Ce numéro d’A.N.A.E. comprend des contributions de chercheurs et de praticiens (C. Bert, K. Terriot, G. Labouret, J. Grégoire, C. Brasseur, F. Ramus, F. Guénolé, J.-M. Baleyte, M. Speranza, M. Liratni, N. Gauvrit, A. Guez, P. Santinelli, L. Vannetzel). Il a pour objectif de d’informer sur plusieurs problématiques qu’il nous a paru indispensable d’examiner pour éclairer les débats actuels sur le haut potentiel intellectuel :

• Que nous apprend l’histoire des surdoués depuis le début du 20e siècle jusqu’à nos jours ?

• Que sait-on sur l’hétérogénéité intra-individuelle dans l’étude des profils cognitifs des personnes HPI ?

• Cette variabilité intra-individuelle renvoie-t-elle à des difficultés, à des spécificités ou à des troubles ?

• De quels principes psychométriques fondamentaux faut-il tenir compte pour ne pas traduire ces données quantitatives de manière réductrice ou erronée ?

• Le cerveau des HPI est-il quantitativement ou qualitativement différent de celui des non-HPI ? Fonctionne-t-il de manière spécifique ? Peut-on parler d’un « cerveau HPI » ?

• L’hyperémotivité et l’hypersensibilité s’observent-elles davantage chez les enfants avec HPI que dans une population dont les résultats aux examens spécialisés demeurent dans la moyenne de la courbe de Gauss ?

• L’enfant à HPI est-il plus exposé que les autres en termes de santé mentale et de psychopathologie (troubles cognitifs, TDAH, troubles psychologiques ou psychiatriques) ?

• Sur les questions de la réussite scolaire et de la vie professionnelles, quel est l’état des connaissances ?

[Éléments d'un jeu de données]
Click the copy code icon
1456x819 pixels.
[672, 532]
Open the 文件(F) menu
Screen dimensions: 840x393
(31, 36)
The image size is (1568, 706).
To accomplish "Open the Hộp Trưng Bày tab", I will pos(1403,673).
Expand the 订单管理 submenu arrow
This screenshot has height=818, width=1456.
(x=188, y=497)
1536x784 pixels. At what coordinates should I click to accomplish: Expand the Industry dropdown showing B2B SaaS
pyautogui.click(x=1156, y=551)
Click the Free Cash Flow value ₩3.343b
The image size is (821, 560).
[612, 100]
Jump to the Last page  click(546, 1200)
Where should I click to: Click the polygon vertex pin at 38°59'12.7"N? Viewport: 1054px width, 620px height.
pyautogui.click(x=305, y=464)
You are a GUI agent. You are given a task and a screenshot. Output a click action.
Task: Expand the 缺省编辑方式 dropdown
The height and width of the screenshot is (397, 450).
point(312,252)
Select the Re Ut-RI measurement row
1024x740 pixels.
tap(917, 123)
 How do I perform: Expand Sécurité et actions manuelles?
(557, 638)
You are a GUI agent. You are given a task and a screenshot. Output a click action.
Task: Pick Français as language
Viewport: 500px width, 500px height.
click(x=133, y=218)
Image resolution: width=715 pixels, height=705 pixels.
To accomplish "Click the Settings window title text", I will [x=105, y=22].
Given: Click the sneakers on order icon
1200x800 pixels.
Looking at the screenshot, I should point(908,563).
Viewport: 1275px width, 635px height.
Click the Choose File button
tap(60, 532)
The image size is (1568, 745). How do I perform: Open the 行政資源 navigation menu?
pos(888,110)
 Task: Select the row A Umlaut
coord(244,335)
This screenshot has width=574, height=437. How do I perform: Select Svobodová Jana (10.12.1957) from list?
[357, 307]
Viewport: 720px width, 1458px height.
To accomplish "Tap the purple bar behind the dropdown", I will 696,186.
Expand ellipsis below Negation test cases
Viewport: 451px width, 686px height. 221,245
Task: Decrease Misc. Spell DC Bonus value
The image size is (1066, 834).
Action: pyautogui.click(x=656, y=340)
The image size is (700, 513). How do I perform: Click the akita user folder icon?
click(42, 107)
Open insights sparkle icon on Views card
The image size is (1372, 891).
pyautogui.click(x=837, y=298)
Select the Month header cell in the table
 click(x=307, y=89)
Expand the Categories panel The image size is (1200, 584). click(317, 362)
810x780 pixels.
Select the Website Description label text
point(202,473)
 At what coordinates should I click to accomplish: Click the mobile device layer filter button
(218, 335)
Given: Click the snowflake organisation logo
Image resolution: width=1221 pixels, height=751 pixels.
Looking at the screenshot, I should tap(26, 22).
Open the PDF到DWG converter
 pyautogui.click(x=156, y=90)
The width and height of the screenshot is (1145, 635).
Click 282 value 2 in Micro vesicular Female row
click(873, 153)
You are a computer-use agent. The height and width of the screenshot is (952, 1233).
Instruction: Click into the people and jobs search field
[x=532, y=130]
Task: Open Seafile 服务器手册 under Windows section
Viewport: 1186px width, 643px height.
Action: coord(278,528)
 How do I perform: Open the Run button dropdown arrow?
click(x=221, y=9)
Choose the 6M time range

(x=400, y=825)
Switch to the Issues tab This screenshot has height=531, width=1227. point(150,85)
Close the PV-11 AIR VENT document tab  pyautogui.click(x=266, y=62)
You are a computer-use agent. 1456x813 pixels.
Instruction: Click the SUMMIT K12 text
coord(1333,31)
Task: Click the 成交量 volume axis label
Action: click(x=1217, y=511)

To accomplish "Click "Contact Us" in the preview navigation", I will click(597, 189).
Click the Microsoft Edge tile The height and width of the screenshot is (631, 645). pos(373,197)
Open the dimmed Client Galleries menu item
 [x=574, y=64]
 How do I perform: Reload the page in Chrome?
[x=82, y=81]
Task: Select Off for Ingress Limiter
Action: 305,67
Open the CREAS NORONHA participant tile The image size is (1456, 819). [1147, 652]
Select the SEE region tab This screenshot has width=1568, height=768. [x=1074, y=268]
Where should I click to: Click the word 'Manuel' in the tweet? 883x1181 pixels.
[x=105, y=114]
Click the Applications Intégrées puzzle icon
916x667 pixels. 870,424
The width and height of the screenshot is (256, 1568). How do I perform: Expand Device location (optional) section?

EXERCICE: Recopiez l'extrait sur le haut potentiel intellectuel de "Ce numéro d’A.N.A.E." à "personnes HPI ?", en remplaçant "praticiens" par "cliniciens".

CORRIGÉ DÉTAILLÉ:
Ce numéro d’A.N.A.E. comprend des contributions de chercheurs et de cliniciens (C. Bert, K. Terriot, G. Labouret, J. Grégoire, C. Brasseur, F. Ramus, F. Guénolé, J.-M. Baleyte, M. Speranza, M. Liratni, N. Gauvrit, A. Guez, P. Santinelli, L. Vannetzel). Il a pour objectif de d’informer sur plusieurs problématiques qu’il nous a paru indispensable d’examiner pour éclairer les débats actuels sur le haut potentiel intellectuel :

• Que nous apprend l’histoire des surdoués depuis le début du 20e siècle jusqu’à nos jours ?

• Que sait-on sur l’hétérogénéité intra-individuelle dans l’étude des profils cognitifs des personnes HPI ?